Steelers running back Najee Harris laughed when he learned that Pro Football Focus declared him the worst first-round pick in the 2021 NFL Draft.
“Well, everybody’s entitled to their opinion,” Harris told The Post, laughing. “I hate PFF too.”
The 24-year-old Harris said he doesn’t care to give attention to those who “believe stereotypes” that running backs are unappealing first-round draft picks.
The Alabama product was selected with the No. 24 overall pick by Pittsburgh in last year’s draft. Harris had a breakout rookie season, in which he made the Pro Bowl, earned a spot on the NFL All-Rookie team and finished fourth in the NFL in rushing.
The running back ran for 1,200 yards and seven touchdowns on 307 carries, and caught 74 passes for 467 yards and three touchdowns. Harris played 980 offensive snaps during the regular season – or 170 more than any other running back.
“I mean, there were some people who didn’t like the pick and there were some people who did,” Harris said. “What matters is, I got picked. So, what am I going to do next? Do I come in there and show that I was a bust, or are you going to come in there and take over and show them why a [running back] was picked in the first round. And some people might not think I even did that, too, which is cool. I guess everybody’s entitled to their opinion.
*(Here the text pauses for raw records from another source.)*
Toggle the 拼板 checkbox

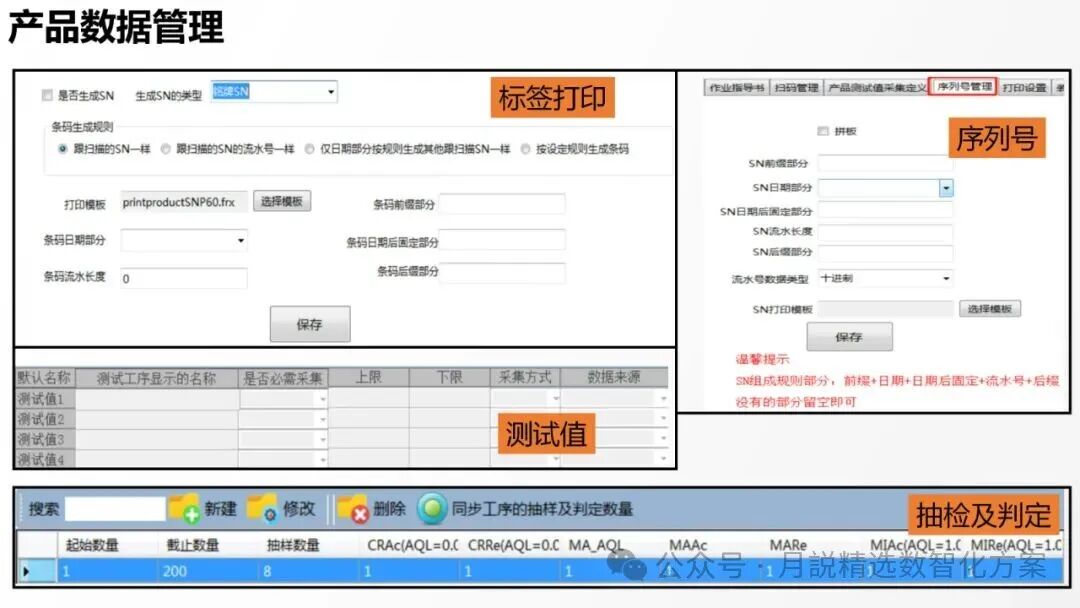click(823, 132)
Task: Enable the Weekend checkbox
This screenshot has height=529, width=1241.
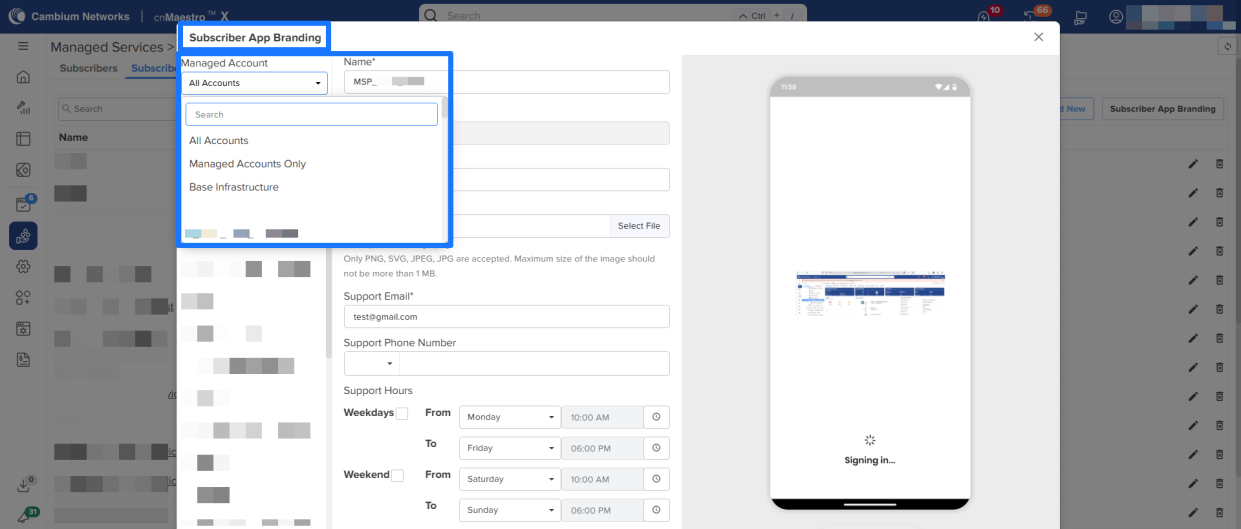Action: 397,475
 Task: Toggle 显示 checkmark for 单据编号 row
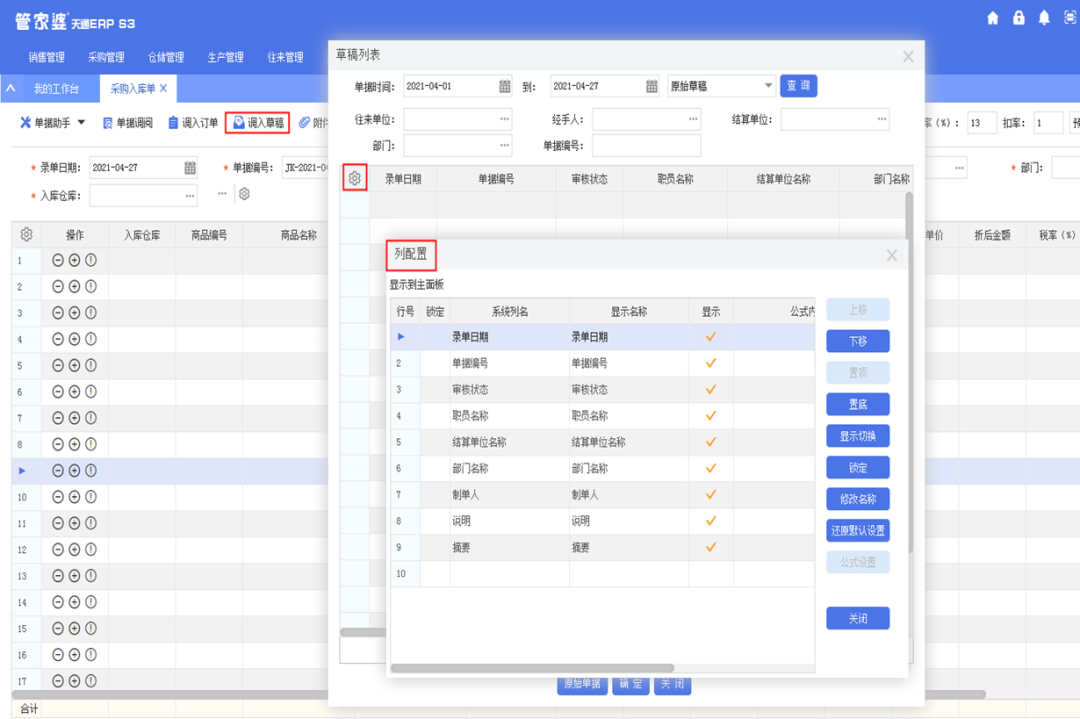(711, 363)
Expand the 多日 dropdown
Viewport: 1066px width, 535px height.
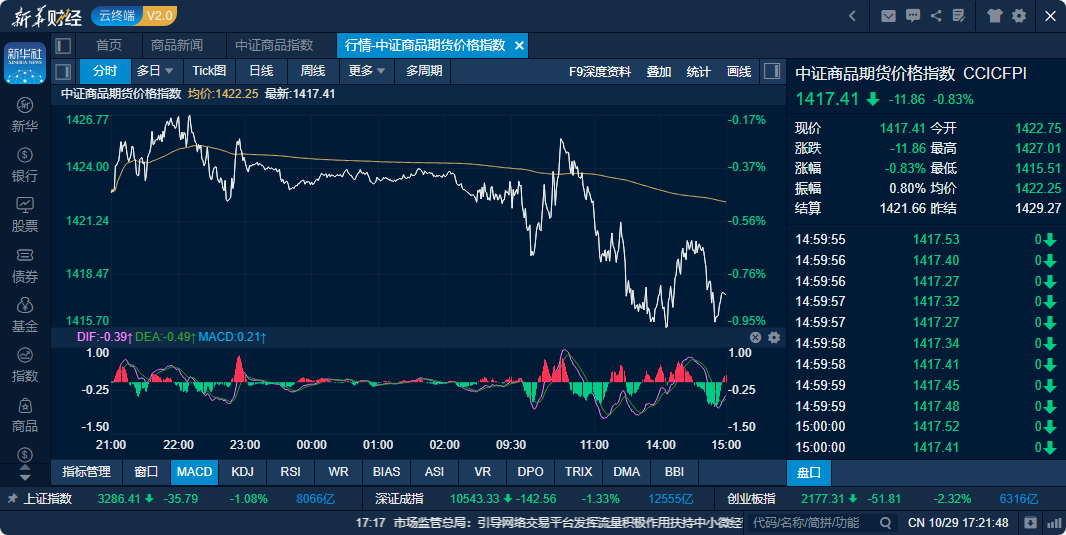pos(155,71)
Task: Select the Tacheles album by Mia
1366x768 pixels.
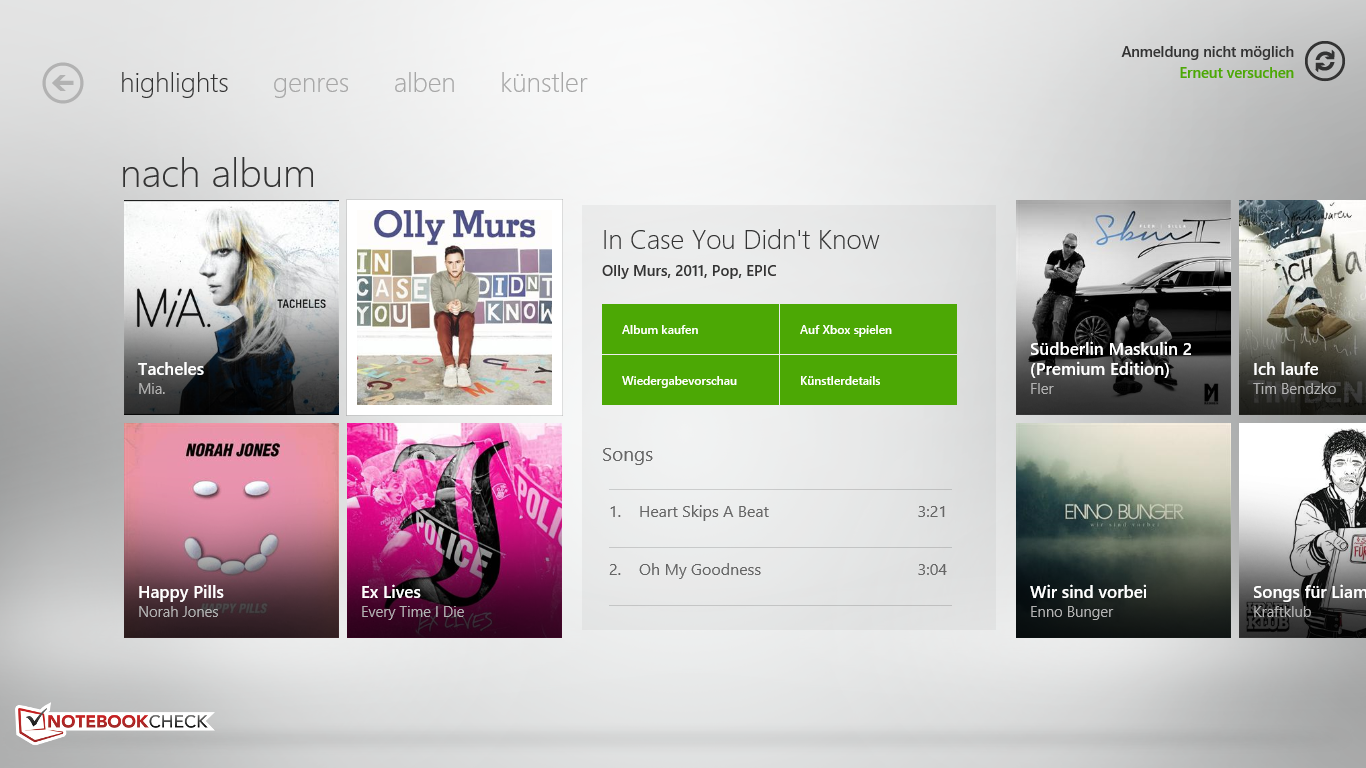Action: coord(231,307)
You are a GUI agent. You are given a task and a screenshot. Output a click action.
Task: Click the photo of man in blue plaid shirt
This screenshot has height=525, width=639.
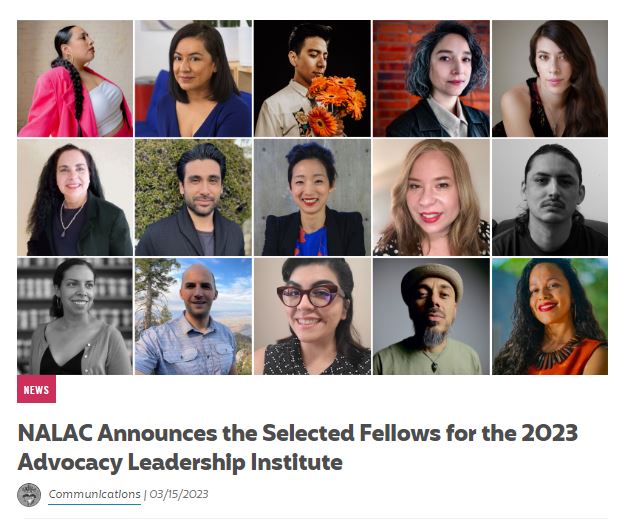pos(193,316)
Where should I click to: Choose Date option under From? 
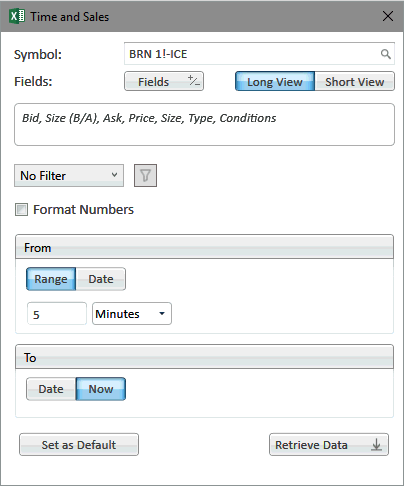101,279
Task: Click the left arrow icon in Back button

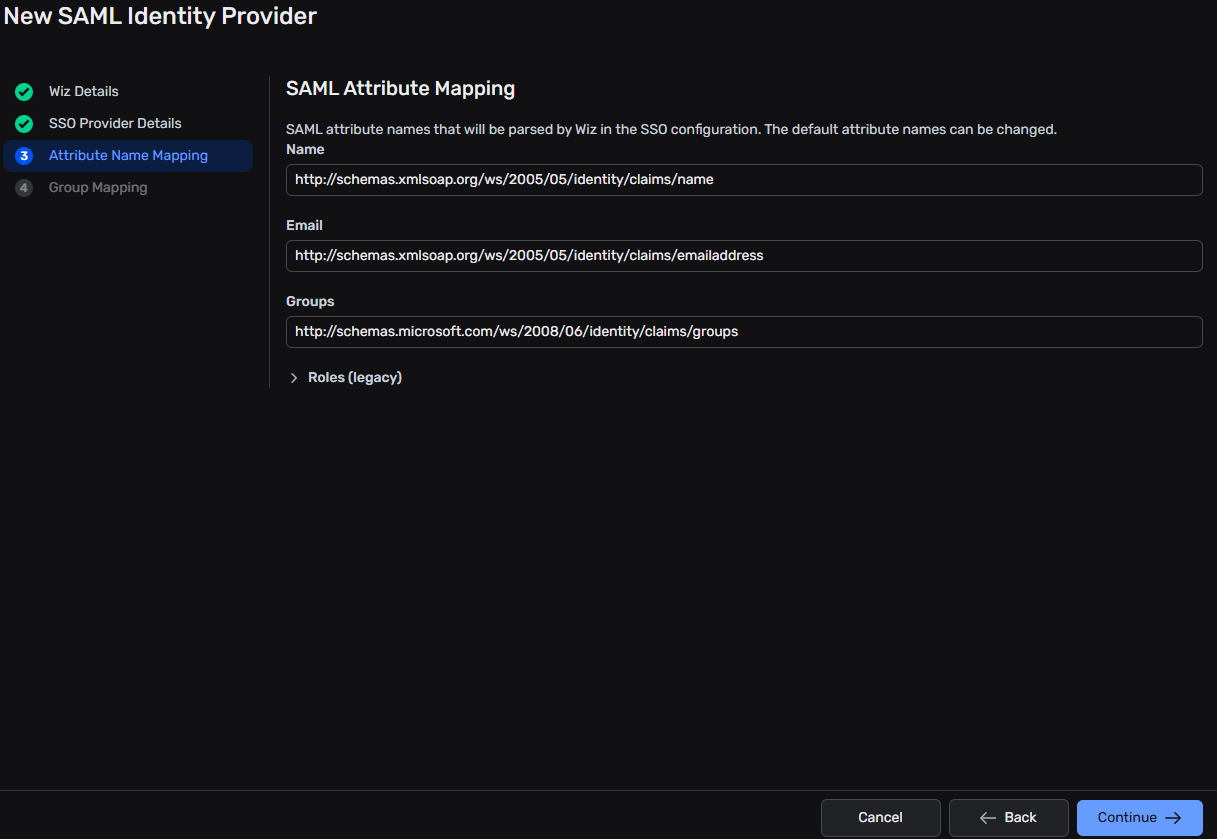Action: point(988,818)
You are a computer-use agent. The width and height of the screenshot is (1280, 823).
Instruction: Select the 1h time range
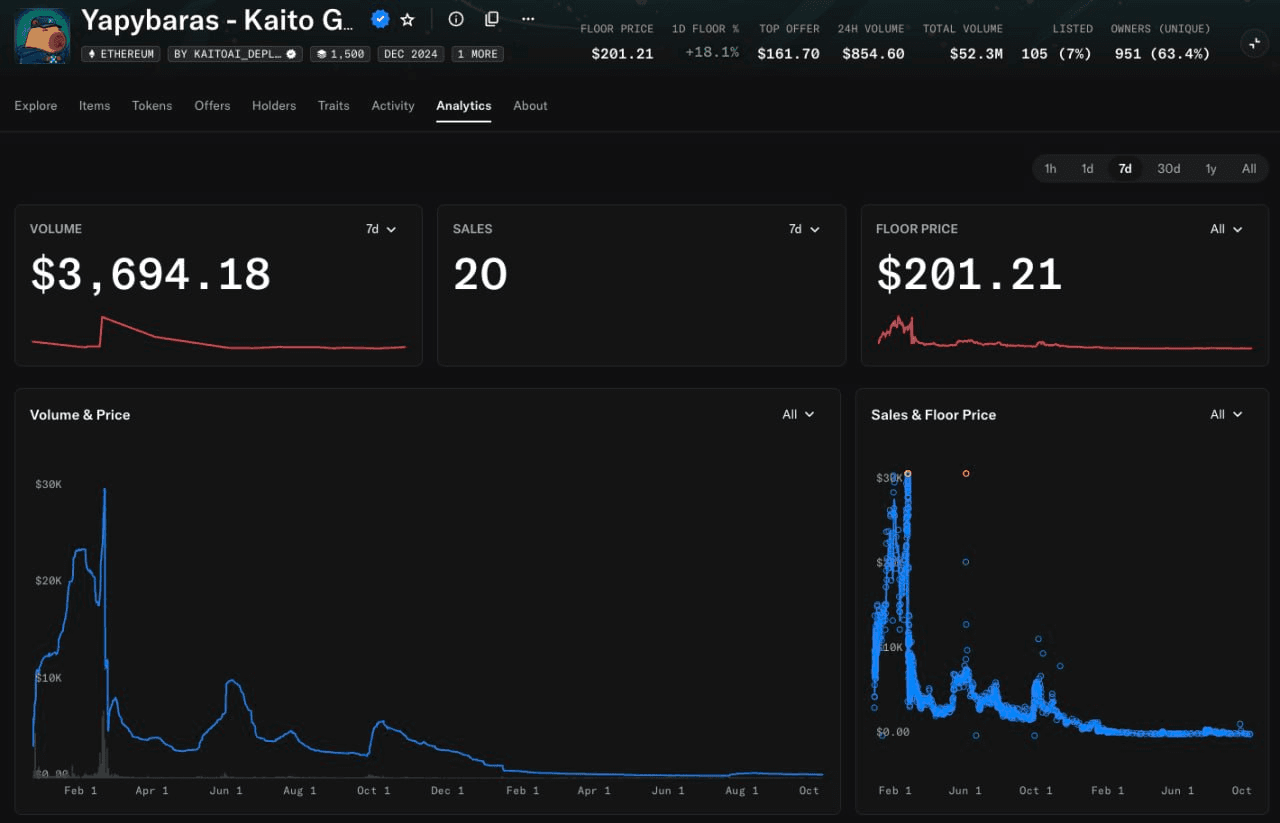1050,169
“But personally, I’m going to do everything I can to help the team out, so my teammates and coaches and GM to know that it wasn’t a bad pick. And I appreciate [the Steelers] for even taking a running back in the first round. But I saw that. I mean, it’s cool. I just laugh at it. I put that with all the other stuff that they say bad about me and you’re not going to get rid of that stuff. So it’s cool. I like it, actually. ”
Something Harris does want to improve heading into his second NFL season is his leadership and vocal presence on the field – especially in the post-Ben Roethlisberger era in Pittsburgh. The Super Bowl champion quarterback announced his retirement in January, after 18 seasons as a Steeler.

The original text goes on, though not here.